Per “efficienza” il MIUR intende che non va considerato il lavoro tecnico svolto nel passato remoto e recente da veri esperti interni al sistema. Si intende anche che le cose possono essere fatte (anche quando la Legge impone precise scadenze, p.e. la L. 228/2012 per l’ordinamento dei bienni entro il 2013) senza alcun riguardo rispetto ai tempi di attuazione.

 
C’è quindi un serio problema di coerenza tra le parole pronunciate e i fatti realizzati e realizzabili. Cosa vuole veramente il MIUR dal sistema AFAM? 
E' noto a tutti che in larga parte l’AFAM è ancora quello del secolo scorso (per esempio nel ruolo e nella distribuzione delle istituzioni, nel sistema di reclutamento, per gli stipendi, ecc.): ma non è certo colpa nostra se manca la metà dei provvedimenti previsti dalla 508 e dai regolamenti successivi!  Che cosa c’è allora dietro l’angolo?
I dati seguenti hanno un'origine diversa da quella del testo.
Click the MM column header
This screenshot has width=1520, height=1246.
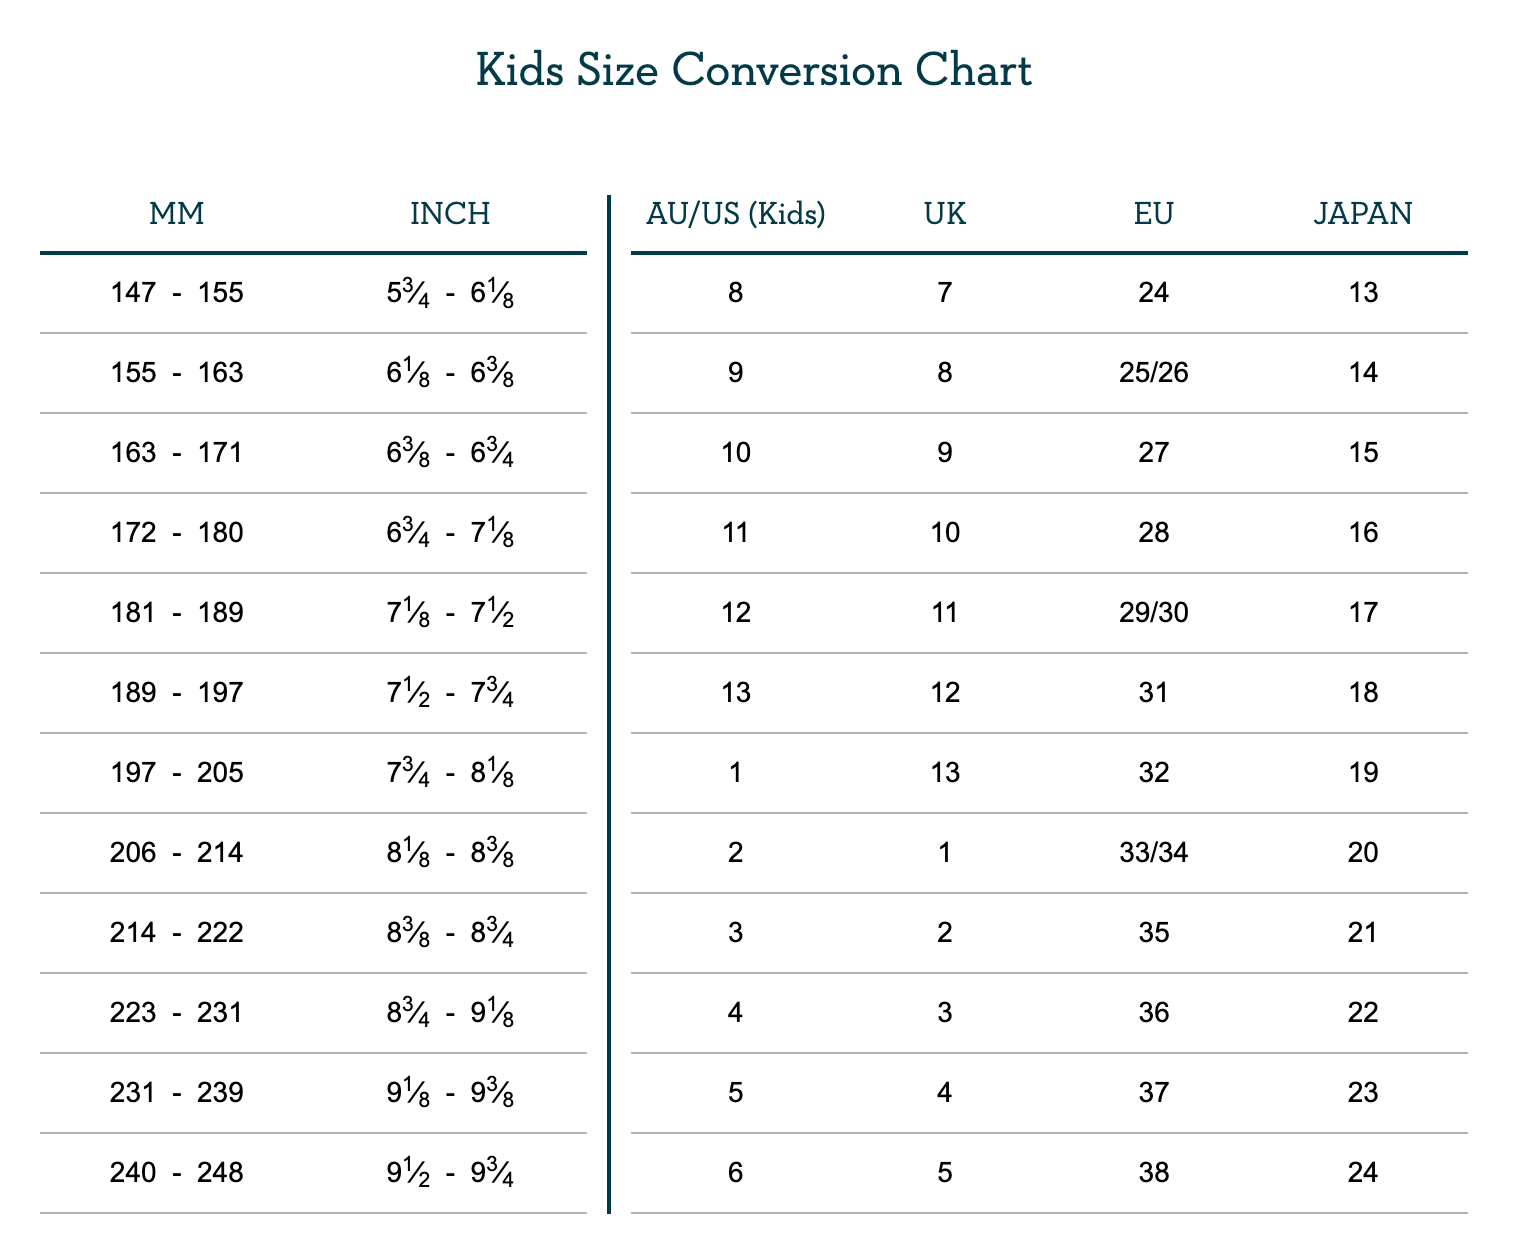[177, 214]
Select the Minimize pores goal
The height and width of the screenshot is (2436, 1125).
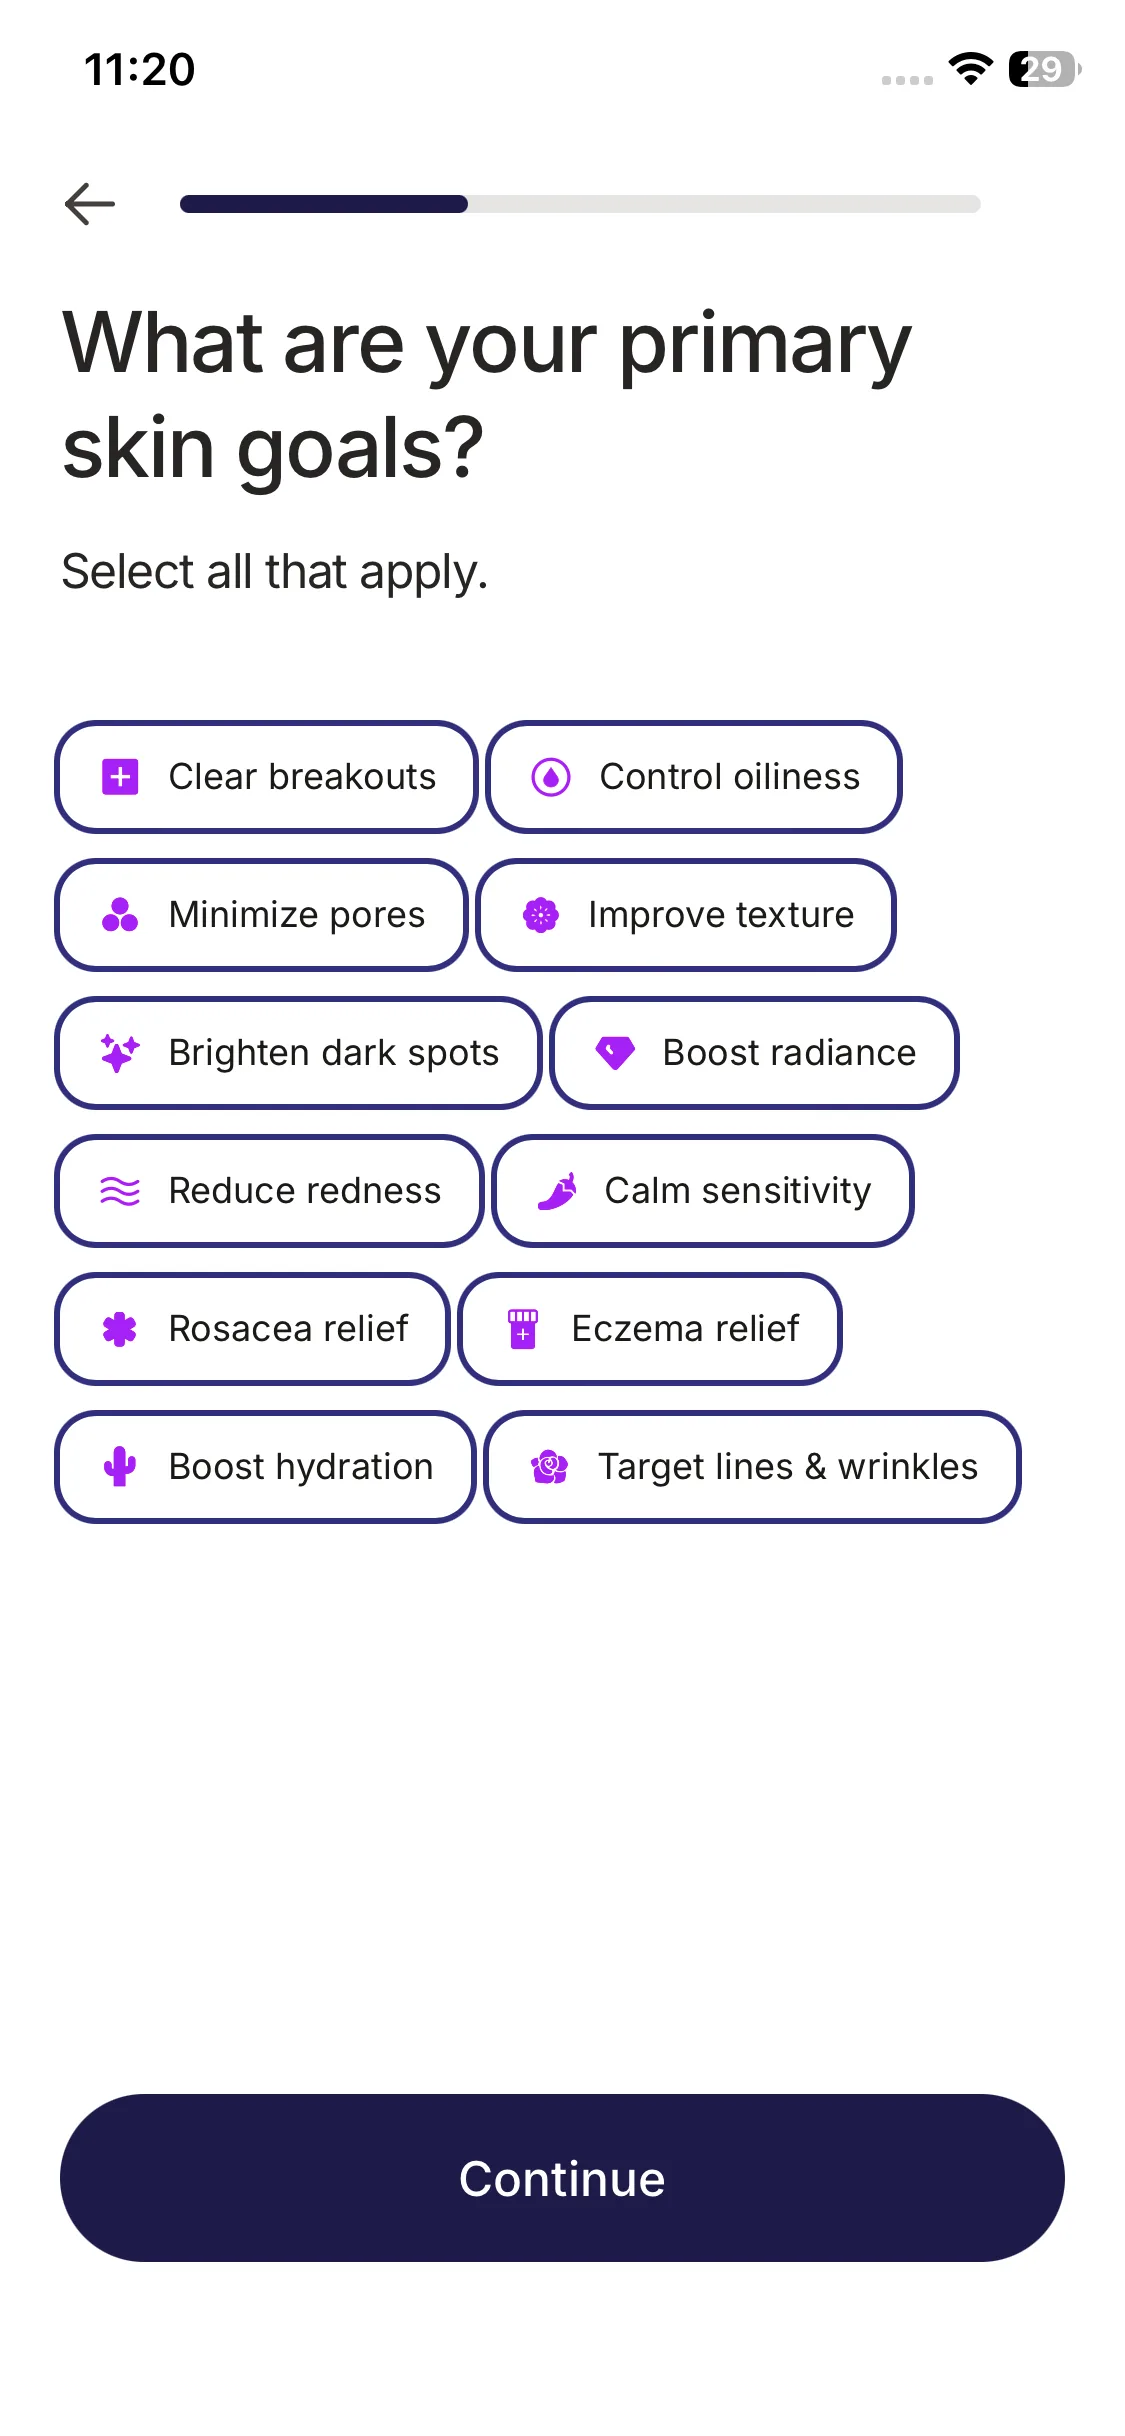tap(262, 915)
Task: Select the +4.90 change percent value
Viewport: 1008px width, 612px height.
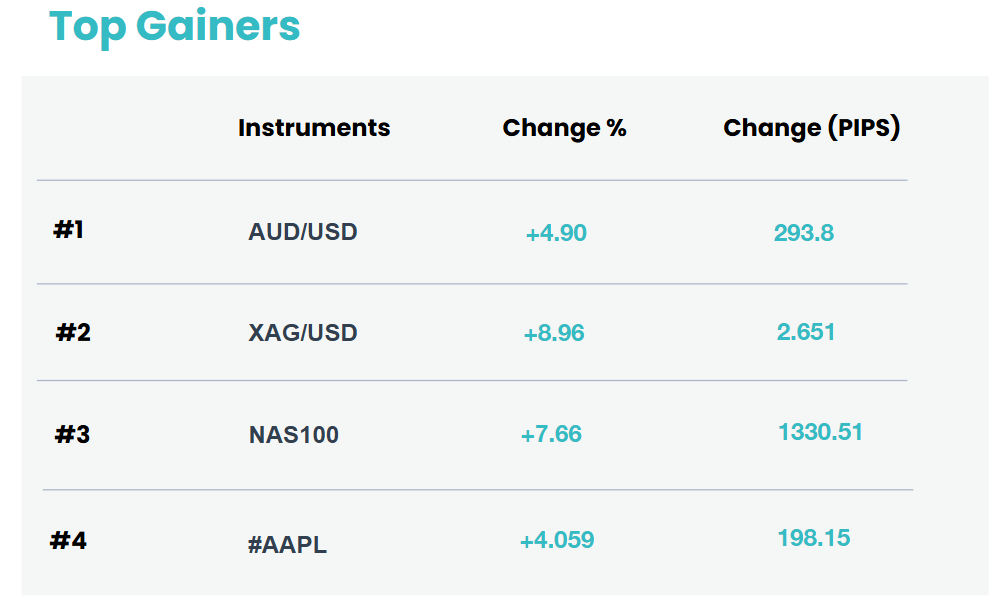Action: [556, 233]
Per ora quel che si vede sono solo due cose: non volontà o incapacità di andare avanti (e scarsa volontà di ascolto), volontà chiara di togliere risorse al sistema (i 2.5 milioni della legge di stabilità, più altri tagli messi in altri dispositivi). Se questi tagli fossero “potature" di rami secchi e improduttivi, fatti per il rafforzamento del sistema, allora io sarei il primo ad essere disposto a sacrifici (anche del mio stipendio). Ma se come come sembra, lo scopo è solo quello di alleggerire il portafoglio delle istituzioni e degli organi di governo, allora non vedo proprio un futuro roseo per il nostro sistema!